FDA Grants Orphan Drug Status to AGMB-447 for Idiopathic Pulmonary Fibrosis

The designation also underscores the potential of AGMB-447 to provide a new therapeutic option for patients with idiopathic pulmonary fibrosis, a disease with limited treatment options and a high mortality rate. The current phase of the clinical trial is crucial in determining the safety and efficacy of AGMB-447. Positive results could lead to further clinical development and eventually offer a new hope for patients suffering from this debilitating disease.

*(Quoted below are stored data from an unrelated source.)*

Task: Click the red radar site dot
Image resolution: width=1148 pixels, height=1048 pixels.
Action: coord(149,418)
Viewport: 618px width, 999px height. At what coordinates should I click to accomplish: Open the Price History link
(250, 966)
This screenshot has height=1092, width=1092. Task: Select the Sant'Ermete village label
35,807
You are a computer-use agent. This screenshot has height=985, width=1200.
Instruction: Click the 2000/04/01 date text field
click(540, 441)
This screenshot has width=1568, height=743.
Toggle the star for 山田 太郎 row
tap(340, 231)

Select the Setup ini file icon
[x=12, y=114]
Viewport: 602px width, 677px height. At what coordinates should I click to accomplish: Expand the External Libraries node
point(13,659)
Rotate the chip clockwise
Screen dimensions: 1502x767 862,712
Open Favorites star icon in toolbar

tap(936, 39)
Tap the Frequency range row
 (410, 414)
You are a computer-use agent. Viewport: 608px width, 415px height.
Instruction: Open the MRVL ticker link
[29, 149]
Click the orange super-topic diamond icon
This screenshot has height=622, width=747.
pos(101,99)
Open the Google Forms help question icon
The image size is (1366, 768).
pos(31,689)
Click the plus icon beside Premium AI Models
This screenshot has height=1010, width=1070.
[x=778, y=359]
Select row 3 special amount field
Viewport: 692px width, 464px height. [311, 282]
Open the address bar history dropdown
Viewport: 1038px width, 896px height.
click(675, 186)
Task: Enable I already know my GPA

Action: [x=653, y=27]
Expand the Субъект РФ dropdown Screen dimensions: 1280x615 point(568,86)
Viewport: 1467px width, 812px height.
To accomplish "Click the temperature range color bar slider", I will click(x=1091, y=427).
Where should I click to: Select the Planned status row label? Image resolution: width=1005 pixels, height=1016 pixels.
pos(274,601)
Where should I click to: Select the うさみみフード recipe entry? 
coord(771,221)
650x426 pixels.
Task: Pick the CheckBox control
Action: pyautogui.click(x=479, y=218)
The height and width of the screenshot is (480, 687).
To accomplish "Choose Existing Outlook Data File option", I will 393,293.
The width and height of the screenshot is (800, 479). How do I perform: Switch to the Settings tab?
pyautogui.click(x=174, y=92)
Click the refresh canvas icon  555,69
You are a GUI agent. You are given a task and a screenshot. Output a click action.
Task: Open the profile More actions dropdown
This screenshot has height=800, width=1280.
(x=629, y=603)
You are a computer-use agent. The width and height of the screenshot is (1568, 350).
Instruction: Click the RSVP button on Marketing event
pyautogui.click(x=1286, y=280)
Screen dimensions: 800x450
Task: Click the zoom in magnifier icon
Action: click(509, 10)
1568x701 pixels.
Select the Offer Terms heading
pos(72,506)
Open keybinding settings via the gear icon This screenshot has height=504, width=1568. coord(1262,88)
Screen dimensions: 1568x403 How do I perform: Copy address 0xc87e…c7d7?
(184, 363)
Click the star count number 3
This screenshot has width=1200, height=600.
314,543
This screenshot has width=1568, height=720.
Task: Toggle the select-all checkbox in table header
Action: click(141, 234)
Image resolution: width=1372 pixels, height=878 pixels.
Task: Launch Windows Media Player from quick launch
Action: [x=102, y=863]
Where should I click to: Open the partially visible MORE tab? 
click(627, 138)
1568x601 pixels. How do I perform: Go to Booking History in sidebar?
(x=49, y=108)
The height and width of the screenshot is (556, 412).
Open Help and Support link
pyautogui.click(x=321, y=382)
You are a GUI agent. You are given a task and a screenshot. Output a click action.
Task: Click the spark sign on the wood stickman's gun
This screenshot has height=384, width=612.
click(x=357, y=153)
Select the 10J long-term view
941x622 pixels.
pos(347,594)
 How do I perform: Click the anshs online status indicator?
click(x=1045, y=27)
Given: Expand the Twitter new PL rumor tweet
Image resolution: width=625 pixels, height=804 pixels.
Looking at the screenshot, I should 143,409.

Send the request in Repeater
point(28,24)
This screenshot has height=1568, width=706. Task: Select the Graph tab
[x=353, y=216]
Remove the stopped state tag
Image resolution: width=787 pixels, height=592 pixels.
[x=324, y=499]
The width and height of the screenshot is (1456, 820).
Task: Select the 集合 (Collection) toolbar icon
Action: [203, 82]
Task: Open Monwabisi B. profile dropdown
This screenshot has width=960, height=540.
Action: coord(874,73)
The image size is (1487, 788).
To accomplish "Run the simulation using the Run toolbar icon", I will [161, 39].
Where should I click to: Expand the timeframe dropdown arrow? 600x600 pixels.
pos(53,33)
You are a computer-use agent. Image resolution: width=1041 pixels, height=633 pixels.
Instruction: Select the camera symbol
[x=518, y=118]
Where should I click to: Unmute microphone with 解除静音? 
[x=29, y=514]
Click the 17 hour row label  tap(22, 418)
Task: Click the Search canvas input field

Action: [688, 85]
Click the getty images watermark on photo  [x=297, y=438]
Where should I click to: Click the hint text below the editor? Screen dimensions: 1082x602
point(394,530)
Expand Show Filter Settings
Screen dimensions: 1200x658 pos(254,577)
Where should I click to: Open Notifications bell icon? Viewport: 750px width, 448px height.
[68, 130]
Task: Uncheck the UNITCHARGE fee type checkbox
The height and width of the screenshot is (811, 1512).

As Agomab continues its Phase 1 clinical trial, the medical community eagerly anticipates the data from the single ascending dose and multiple ascending dose evaluations. These results will provide critical insights into the drug’s safety profile and its potential effectiveness in treating idiopathic pulmonary fibrosis. Agomab’s commitment to targeting biologically validated pathways and its focus on organ-specific treatments reflect a strategic approach to addressing complex chronic conditions. The successful development of AGMB-447 could pave the way for new treatments in the realm of fibrotic diseases, significantly impacting patient care and outcomes.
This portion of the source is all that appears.